Parar. Passar uns dias no campo e, apesar do calor abrasador e da falta de água, ouvir os foguetes de agosto, que nunca cessam, apesar do apertar das proibições. Ver as colunas de fumo no horizonte, felizmente do outro lado do rio, mas a cada dia brotando aqui e ali, lembrando o perigo constante e que amanhã pode ser mais perto.
Sentir o cheiro a fumo na brisa, constantemente. A luz que escurece, ficando ocre, porque a nuvem escura se intromete diante do sol. Deixar de ouvir o ruído a água corrente, que outrora era ininterrupto, nas bicas do tanque, alimentado a água da mina, mas que este ano não jorram, nem sequer pingam, num mau presságio opressivo.
Pensar que este pode ser (como diz um jovem ativista na Internet) o mais fresco verão do resto das nossas vidas e, inevitavelmente, começar a sofrer de (como se diz agora) ansiedade climática. Olhar para o meu filho, sabendo que quando ele tiver a minha idade, provavelmente, vai ter o acesso à água muito limitado, terá mais plástico do que peixe nos oceanos e as perspetivas de futuro muito condicionadas pelas consequências da crise climática. A imprevisibilidade do clima já afeta, mas afetará ainda mais as colheitas, as possibilidades de sobrevivência, a geopolítica e por tudo isso a vida quotidiana, de uma forma muito mais profunda do que podemos prever.
E ainda assim, agosto. Tentar descansar. Recuperar o elo com o tempo. Sentir que o silêncio é bálsamo e não vazio. Reprogramar o espírito para conseguir valorizar o ócio, como estímulo e não como inoperância. Estar em paz com o tédio e fazer dele campo de criação, como as crianças do passado. Sacudir dos ombros a tensão da hiperprodutividade. Esquecer o telefone algures e não procurar. Ler.

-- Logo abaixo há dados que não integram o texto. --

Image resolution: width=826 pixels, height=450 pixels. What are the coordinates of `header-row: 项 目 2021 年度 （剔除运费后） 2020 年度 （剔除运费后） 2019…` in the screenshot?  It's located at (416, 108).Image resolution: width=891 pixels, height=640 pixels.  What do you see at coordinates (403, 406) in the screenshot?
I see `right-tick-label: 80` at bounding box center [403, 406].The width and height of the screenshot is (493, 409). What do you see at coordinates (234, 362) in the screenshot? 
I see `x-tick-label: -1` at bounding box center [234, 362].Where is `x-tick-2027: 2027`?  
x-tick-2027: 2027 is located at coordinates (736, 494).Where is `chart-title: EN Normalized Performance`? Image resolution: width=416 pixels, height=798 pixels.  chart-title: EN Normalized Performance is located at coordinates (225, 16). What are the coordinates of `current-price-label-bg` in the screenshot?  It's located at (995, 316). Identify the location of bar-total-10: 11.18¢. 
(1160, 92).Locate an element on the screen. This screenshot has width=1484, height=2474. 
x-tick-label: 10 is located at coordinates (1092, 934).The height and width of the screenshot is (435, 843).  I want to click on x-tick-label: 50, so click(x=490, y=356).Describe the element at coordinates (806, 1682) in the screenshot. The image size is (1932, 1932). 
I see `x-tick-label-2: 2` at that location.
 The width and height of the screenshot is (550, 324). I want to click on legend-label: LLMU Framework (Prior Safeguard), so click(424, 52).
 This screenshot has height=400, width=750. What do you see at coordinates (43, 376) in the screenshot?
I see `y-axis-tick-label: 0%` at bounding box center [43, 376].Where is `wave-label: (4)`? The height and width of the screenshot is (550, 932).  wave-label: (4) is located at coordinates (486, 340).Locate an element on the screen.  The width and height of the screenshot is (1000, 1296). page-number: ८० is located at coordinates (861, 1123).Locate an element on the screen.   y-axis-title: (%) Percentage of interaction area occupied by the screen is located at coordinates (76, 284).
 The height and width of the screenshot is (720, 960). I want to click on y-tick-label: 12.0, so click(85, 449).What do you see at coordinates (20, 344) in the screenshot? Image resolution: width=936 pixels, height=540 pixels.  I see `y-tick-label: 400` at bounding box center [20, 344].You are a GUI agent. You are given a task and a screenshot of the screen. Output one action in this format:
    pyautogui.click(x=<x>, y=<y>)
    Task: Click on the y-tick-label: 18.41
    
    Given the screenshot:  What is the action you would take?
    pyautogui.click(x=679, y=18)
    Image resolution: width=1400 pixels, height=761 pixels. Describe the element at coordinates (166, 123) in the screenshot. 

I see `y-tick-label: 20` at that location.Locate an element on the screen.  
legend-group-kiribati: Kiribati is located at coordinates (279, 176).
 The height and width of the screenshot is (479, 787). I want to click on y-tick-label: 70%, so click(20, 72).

Mergulhar em água doce e relembrar como é, de facto, doce. (Parece óbvio, mas não é de todo). Reconectar com o corpo, mas com o prazer, não mais com a dor. Colher os primeiros figos do ano. Lembrar como sabem a beijos. Colher os primeiros tomates do ano. Lembrar que são frutos (de tão doces). Cozinhar sem pressa. Fazer um bolo para o lanche, mesmo sem jeito, mesmo sem hábito. Só para ter o pretexto de estender a toalha para o lanche e fazer limonada. Estar a gosto. (Apesar do Mundo).